[TASK DESCRIPTION]
How many lines in this data contain the string "will"? Reply with the number only.

[SUPPLIED INFORMATION]
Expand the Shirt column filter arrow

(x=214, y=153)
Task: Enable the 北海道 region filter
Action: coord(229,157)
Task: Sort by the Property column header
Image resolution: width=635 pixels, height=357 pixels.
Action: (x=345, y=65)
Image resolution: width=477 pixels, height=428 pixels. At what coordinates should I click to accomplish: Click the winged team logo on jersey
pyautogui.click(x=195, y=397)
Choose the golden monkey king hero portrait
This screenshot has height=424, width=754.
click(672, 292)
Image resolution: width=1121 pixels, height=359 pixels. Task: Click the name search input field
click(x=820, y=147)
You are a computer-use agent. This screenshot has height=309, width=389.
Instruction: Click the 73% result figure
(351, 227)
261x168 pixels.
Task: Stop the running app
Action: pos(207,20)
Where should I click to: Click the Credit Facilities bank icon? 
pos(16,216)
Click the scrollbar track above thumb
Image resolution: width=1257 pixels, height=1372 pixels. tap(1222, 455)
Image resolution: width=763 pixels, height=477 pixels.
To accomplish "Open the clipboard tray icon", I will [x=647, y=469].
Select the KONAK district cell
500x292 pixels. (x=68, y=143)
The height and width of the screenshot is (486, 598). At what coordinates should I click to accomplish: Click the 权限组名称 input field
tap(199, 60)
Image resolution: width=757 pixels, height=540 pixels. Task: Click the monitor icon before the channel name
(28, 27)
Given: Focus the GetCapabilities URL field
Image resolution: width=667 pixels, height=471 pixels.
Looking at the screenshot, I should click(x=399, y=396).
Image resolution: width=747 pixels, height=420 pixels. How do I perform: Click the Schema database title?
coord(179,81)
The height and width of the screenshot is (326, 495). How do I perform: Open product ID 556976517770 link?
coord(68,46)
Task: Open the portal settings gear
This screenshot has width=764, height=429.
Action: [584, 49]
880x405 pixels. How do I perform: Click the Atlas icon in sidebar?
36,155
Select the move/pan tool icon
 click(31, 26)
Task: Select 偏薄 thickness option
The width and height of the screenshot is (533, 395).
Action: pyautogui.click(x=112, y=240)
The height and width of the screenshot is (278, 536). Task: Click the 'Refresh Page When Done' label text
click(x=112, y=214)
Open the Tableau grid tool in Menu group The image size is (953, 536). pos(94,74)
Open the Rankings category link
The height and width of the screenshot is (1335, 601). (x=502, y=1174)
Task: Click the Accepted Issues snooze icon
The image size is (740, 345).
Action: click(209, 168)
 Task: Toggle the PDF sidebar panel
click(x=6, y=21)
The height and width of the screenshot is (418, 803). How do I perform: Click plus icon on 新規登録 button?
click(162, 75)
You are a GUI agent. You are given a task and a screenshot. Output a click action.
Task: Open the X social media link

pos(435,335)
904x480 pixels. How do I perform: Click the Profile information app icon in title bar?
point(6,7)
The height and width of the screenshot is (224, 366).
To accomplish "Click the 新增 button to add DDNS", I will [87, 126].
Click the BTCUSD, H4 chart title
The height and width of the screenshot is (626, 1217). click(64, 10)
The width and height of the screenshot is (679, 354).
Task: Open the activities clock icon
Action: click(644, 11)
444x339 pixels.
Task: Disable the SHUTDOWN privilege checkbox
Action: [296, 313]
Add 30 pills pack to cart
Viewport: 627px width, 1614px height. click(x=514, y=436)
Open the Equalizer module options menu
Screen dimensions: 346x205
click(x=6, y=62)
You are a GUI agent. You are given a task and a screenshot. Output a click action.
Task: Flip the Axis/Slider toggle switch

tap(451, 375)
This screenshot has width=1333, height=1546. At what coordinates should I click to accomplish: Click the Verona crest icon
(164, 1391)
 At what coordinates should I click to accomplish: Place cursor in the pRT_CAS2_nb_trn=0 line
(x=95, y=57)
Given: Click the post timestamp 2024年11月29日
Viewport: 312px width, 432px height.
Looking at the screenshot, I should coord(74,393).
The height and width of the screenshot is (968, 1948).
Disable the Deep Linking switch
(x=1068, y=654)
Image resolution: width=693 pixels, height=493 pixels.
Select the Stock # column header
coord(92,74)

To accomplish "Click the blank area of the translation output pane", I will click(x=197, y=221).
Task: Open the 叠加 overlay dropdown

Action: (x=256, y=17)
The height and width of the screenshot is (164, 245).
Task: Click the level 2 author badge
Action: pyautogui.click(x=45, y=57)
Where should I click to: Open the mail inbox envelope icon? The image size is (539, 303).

[ANSWER SPACE]
3